The accession of Elizabeth found Harvey equally compliant. He became master of Trinity Hall on the deprivation of Dr. Mowse (Strype, Cranmer, p. 575). In June 1559 he was one of the commissioners for visiting the cathedrals and dioceses of the northern province, then a stronghold of the old faith. He was deputed also to visit the cathedral of Ely, and was appointed vicar-general of that diocese. In 1560 he served as vice-chancellor of his university, on 25 June 1567 was appointed to a canonry at Ely, and in 1568 became a master in chancery. In 1570 he again took a leading part with Whitgift, Perne, and others in the reformation of the statutes of the university, in the opposite sense to the former review. In the same year, when the puritan dissensions in the university were at their height, he joined the heads of colleges in appealing to Cecil, as chancellor of the university, against the encouragement of ‘authors of strange opinions,’ and took part subsequently in the proceedings instituted against Cartwright, their leader (Strype, Annals, ii. ii. 378, Whitgift, iii. 18). For this he and his associates were denounced by Edward Dering [q. v.], in a letter to Cecil, as ‘either enemies of God's gospel or faint professors,’ Harvey especially being charged with having ‘scarce chosen one protestant to be fellow these twelve years’ (Strype, Parker, ii. 175, iii. 221).
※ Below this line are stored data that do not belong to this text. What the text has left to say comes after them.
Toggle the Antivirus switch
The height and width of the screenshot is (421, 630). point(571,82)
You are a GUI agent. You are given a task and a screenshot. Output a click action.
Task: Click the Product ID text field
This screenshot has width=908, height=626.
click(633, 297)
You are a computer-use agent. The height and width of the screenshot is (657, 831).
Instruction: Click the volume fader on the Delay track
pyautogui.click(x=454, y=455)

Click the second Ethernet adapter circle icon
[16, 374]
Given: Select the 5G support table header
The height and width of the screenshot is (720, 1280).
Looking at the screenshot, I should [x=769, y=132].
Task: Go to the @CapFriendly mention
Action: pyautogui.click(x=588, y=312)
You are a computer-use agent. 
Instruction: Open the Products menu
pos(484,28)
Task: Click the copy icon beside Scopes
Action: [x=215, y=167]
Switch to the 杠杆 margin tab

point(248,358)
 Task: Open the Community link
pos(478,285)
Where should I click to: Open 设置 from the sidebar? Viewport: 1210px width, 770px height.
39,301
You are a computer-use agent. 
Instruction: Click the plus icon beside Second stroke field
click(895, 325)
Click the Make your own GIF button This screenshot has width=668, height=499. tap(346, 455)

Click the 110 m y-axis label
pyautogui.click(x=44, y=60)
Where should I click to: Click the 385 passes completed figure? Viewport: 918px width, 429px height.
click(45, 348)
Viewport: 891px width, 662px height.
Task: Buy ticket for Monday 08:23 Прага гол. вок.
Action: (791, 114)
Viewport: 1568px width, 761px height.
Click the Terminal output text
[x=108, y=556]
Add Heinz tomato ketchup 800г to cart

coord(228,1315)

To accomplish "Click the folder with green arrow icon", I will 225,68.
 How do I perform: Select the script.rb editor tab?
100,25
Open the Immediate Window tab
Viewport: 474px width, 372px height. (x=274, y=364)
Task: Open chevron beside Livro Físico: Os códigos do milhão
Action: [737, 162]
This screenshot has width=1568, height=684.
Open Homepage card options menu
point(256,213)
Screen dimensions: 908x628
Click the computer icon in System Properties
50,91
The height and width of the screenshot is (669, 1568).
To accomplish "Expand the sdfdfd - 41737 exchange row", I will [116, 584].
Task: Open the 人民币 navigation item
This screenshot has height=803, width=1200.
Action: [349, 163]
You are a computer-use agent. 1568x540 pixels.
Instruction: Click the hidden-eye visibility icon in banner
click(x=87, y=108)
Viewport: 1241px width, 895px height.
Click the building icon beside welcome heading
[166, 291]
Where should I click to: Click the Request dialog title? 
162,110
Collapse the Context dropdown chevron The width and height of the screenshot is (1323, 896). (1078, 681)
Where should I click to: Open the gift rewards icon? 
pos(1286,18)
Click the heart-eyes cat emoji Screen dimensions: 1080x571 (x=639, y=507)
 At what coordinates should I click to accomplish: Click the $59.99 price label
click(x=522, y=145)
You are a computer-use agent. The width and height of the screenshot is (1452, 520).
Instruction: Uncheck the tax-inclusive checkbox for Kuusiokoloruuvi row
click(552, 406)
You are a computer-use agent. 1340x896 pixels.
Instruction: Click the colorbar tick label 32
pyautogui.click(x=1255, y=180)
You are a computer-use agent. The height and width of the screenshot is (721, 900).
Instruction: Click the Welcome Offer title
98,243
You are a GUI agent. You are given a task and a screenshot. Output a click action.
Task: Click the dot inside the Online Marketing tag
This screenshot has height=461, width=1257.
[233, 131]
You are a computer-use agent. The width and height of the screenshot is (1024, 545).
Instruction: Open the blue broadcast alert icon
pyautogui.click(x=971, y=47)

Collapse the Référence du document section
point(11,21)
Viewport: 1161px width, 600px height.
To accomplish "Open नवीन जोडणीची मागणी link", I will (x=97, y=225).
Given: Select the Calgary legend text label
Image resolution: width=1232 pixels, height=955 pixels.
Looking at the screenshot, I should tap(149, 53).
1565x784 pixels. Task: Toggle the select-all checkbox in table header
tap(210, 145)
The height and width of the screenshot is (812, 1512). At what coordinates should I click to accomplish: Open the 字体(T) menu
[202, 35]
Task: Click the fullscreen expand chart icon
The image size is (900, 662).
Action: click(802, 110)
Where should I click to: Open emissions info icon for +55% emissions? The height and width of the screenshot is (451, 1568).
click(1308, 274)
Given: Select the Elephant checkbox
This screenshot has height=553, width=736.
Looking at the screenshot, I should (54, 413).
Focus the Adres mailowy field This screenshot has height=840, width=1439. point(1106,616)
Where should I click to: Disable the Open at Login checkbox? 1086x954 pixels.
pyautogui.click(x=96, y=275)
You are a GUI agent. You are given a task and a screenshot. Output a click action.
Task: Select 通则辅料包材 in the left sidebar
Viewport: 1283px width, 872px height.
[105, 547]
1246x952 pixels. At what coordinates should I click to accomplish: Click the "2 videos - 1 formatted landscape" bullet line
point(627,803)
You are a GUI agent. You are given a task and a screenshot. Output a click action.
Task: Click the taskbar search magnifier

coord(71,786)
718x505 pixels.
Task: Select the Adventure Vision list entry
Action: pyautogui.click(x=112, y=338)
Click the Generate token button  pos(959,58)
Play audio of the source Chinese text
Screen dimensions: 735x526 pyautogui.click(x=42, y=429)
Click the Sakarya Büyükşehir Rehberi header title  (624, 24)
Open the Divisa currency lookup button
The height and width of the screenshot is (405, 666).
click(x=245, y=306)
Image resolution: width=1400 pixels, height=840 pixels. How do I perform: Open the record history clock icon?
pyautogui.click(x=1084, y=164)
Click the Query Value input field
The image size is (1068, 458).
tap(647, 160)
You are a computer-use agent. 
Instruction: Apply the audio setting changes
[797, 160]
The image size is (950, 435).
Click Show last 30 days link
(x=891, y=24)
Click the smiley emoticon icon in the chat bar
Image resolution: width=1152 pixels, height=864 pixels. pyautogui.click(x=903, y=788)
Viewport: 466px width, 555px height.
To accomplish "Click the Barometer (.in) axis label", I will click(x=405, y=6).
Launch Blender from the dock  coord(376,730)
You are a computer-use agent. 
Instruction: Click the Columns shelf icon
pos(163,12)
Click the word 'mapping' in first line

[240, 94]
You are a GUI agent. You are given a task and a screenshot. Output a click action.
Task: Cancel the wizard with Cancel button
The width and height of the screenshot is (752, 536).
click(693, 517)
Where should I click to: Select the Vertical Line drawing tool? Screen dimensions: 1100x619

When, in 1572, Whitgift, wearied out by the religious controversies at the university, was contemplating quitting Cambridge, Harvey was one of the heads who urged Cecil to use his influence to induce him to remain (Strype, Whitgift, i. 51). In 1575 he was one of those appointed by the visitor, Bishop Cox, to frame new statutes and to settle religious disputes in St. John's College (Strype, Annals, ii. i. 558, Whitgift, i. 142). The previous year, on 27 Nov. 1574, he was named by the privy council a commissioner to examine into the points at issue between the town and the university. He died 20 Feb. 1584–5.

Harvey was a generous benefactor both to the College of Advocates in Doctors' Commons and to Trinity Hall, where he founded two scholarships. His will (proved 14 May 1585) contains interesting details of his benefactions. During his lifetime he was at the cost of constructing a causeway from Cambridge to the village of Quy, for the maintenance of which he left a bequest.

[Cooper's Athenæ Cantabr. i. 505–7, where see fuller references; Strype, l. c.; Meres's Diary ap. Lamb's Documents, pp. 186–235 passim; Le Neve's Fasti; Cole MSS. vi. 104, vii. 203, lvi. 348; Baker MSS. iii. 318.]